Nimacimab + tirzepatide combination results in 30% weight loss

Skye Bioscience's novel CB1 antibody, nimacimab in combination with the dual GLP-1/GIP agonist, tripeptide, resulted in greater than 30% weight loss. Nimacimab alone demonstrated 23.5% weight loss, comparable to monlunabant and tirzepatide alone (Figure 1).

Skye also shared new in vitro potency data demonstrating that nimacimab’s non-competitive allosteric binding to CB1 provides for a differentiated and potentially advantageous mechanism of inhibition versus small molecules like monlunabant, which must compete with CB1 agonists.

In this study, potency of nimacimab and monlunabant (Figure 2) were assessed against two concentrations of the CB1 agonist CP55940. The first condition evaluated potency of each drug with a lower concentration of CP55940 (50nM or EC80), while the second condition evaluated potency against an elevated concentration of CP55940 (2000nM or 40X EC80). These two conditions serve as a model of a physiological versus a pathological state where conditions such as obesity can promote an increase in the CB1 ligands, anandamide (AEA) and 2-arachidonoylglycerol (2-AG), and thus competition for the CB1 receptor.

“These data demonstrate for the first time how nimacimab’s allosteric binding to the CB1 receptor is differentiated from the small molecules which bind to the receptor’s active orthosteric site. We know that in a disease state such as obesity, the CB1 receptor as well as its natural ligands, AEA and 2-AG, are upregulated. In this diseased state, there may be significant competition for the active binding site. In our in vitro experiment we aimed to recreate this potential situation,” said Dr Chris Twitty, Chief Scientific Officer of Skye. “The biological impact of these data suggests that when there is significant competition for CB1 binding, the activity of small molecules like monlunabant can be significantly impacted. Clinically this could result in impacting the relationship between pharmacodynamics and pharmacokinetics of the drug, ultimately requiring more of the small molecule to overcome the competition. Alternatively, nimacimab does not compete for the same site as the natural ligands, and our data show that as a result of this allosteric binding, the potency is minimally impacted regardless of the concentration of competing molecules.”

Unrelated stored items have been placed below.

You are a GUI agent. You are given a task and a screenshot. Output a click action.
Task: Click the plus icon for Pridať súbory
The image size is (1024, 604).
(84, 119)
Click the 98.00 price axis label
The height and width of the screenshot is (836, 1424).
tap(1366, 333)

These data demonstrated that while nimacimab’s potency remained relatively stable, the activity of monlunabant when challenged with a higher concentration of a CB1 agonist was significantly impacted.

“This new preclinical study highlights that a truly peripherally-restricted CB1 inhibitor, nimacimab, effectively drives weight loss in a diet-induced obesity (DIO) model. Nimacimab compared favourably to and provided significant additive weight loss when combined with GLP-1-targeted drugs like tirzepatide,” said Punit Dhillon, CEO of Skye. “Using higher doses, this study builds on our previous preclinical DIO data in human CB1 knock-in mice that showed significant dose-dependent weight loss. Biomarker analyses demonstrated that nimacimab-driven weight loss was associated with beneficial changes in key hormones, glycaemic control, and inflammatory markers. Skye believes nimacimab shows potential both as a monotherapy and in combination with a GLP-1 targeted drug to address unmet needs in obesity with the potential to change weight loss standards of care. Initial data from Skye’s Phase 2a study in obesity is expected in late Q3/early Q4 2025.”